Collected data
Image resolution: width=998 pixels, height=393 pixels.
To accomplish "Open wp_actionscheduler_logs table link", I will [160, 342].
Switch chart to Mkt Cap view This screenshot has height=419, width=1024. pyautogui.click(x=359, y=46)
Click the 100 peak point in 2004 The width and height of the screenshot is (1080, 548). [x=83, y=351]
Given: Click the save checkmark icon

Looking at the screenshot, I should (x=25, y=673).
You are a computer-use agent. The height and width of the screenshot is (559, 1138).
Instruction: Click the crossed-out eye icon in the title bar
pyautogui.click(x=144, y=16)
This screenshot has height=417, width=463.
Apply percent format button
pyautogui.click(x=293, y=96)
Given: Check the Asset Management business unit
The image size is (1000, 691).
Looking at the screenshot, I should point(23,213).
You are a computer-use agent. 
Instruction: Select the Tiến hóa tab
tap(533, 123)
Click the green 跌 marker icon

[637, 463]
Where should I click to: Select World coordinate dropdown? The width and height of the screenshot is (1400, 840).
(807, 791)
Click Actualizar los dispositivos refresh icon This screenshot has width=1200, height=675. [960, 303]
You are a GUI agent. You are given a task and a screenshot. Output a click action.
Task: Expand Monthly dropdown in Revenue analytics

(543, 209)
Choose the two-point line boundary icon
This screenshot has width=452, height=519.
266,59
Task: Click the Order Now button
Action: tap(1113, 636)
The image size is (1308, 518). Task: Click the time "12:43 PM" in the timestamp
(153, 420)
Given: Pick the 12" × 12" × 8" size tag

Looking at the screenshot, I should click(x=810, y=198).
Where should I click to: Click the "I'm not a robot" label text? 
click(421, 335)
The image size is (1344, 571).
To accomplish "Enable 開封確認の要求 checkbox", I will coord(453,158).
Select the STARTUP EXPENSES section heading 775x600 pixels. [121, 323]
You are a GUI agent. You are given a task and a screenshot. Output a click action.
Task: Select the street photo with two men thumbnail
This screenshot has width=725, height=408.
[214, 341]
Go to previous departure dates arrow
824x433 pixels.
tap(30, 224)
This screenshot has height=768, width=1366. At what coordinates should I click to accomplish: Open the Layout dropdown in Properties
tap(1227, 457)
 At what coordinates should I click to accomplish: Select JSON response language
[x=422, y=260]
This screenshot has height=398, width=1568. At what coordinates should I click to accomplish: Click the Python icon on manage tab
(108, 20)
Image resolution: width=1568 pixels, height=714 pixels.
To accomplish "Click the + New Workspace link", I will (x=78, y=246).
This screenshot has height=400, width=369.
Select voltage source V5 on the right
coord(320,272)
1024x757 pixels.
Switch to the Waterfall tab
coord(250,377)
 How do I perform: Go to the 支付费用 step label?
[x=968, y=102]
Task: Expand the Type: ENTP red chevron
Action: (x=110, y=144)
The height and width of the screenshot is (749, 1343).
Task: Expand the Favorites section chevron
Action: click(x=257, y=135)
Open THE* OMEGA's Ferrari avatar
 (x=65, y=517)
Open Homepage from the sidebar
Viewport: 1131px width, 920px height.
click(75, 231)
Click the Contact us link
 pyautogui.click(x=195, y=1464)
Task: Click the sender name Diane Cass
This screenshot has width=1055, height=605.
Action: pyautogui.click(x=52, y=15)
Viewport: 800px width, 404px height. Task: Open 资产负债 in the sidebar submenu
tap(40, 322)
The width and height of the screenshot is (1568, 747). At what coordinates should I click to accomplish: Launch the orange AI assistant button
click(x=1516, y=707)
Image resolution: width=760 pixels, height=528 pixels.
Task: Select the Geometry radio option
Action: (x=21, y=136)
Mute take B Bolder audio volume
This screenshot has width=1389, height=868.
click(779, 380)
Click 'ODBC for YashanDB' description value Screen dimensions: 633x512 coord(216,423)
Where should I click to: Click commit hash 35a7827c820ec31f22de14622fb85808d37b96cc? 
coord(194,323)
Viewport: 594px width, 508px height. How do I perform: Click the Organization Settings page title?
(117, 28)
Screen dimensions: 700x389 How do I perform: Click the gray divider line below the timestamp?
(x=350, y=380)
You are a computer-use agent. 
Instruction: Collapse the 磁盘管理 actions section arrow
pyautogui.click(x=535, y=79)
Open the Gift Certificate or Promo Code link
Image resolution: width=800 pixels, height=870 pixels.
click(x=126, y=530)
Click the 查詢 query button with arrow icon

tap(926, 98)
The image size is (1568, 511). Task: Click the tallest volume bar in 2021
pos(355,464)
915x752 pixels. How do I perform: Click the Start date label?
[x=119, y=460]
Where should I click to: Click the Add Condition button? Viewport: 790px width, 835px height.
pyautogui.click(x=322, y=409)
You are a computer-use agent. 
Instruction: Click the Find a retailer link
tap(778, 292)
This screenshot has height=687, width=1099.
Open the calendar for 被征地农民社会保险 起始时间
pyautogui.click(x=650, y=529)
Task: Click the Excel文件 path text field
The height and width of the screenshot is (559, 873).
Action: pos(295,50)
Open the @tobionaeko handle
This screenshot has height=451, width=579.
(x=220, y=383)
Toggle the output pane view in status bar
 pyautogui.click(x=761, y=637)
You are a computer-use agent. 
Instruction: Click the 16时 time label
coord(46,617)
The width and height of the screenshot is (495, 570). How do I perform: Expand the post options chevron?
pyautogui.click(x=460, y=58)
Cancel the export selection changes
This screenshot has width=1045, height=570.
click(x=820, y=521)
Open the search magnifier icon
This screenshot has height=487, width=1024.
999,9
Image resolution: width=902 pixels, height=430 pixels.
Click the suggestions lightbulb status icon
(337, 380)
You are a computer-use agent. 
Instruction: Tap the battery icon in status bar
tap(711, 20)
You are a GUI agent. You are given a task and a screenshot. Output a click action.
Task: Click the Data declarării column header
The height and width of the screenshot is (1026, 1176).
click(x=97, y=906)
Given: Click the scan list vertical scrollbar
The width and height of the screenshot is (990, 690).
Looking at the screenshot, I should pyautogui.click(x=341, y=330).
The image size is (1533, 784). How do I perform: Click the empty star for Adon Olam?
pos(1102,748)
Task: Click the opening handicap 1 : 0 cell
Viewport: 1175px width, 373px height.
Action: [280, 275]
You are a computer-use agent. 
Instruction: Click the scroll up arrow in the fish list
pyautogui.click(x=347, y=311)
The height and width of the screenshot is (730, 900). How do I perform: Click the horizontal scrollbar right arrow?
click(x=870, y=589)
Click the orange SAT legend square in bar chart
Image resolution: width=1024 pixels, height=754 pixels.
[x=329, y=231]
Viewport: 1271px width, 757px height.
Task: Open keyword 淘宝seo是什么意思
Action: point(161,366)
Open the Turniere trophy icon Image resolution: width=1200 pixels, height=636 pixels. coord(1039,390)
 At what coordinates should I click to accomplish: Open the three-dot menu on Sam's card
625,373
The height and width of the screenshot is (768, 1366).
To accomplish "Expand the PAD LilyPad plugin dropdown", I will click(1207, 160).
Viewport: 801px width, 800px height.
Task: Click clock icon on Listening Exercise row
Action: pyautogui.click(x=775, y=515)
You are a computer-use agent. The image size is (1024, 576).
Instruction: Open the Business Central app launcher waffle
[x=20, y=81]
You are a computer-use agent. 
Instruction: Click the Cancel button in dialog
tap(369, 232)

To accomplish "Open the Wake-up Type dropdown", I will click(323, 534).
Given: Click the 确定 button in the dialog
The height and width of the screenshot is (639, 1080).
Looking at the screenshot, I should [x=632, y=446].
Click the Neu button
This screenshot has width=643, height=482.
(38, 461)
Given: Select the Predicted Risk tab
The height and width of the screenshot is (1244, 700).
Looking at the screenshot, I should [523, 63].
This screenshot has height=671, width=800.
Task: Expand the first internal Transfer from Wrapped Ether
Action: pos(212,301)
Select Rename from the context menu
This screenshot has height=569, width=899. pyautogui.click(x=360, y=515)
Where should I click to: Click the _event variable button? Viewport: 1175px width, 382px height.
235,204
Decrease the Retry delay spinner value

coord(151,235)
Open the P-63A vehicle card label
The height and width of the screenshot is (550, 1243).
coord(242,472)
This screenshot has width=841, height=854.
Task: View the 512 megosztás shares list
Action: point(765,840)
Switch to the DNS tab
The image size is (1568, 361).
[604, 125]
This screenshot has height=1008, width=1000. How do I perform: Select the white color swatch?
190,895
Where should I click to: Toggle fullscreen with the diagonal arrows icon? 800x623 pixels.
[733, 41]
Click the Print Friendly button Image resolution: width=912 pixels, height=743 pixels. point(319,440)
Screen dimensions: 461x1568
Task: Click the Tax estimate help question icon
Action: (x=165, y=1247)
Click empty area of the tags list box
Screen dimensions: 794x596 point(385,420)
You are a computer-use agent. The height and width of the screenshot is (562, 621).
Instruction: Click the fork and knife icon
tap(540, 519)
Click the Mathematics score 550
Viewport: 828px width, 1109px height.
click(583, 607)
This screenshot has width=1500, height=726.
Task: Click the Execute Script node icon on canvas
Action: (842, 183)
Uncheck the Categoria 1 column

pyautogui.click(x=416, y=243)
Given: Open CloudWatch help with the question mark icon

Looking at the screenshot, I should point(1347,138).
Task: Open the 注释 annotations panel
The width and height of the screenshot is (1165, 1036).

Activity = Starting at the line that contains "Click the Mathematics score 550" and ending at the last line of the data, repeat each line exactly; include nothing else.

Reply to the exercise =
Click the Mathematics score 550
Viewport: 828px width, 1109px height.
click(583, 607)
This screenshot has width=1500, height=726.
Task: Click the Execute Script node icon on canvas
Action: (842, 183)
Uncheck the Categoria 1 column

pyautogui.click(x=416, y=243)
Given: Open CloudWatch help with the question mark icon

Looking at the screenshot, I should point(1347,138).
Task: Open the 注释 annotations panel
The width and height of the screenshot is (1165, 1036).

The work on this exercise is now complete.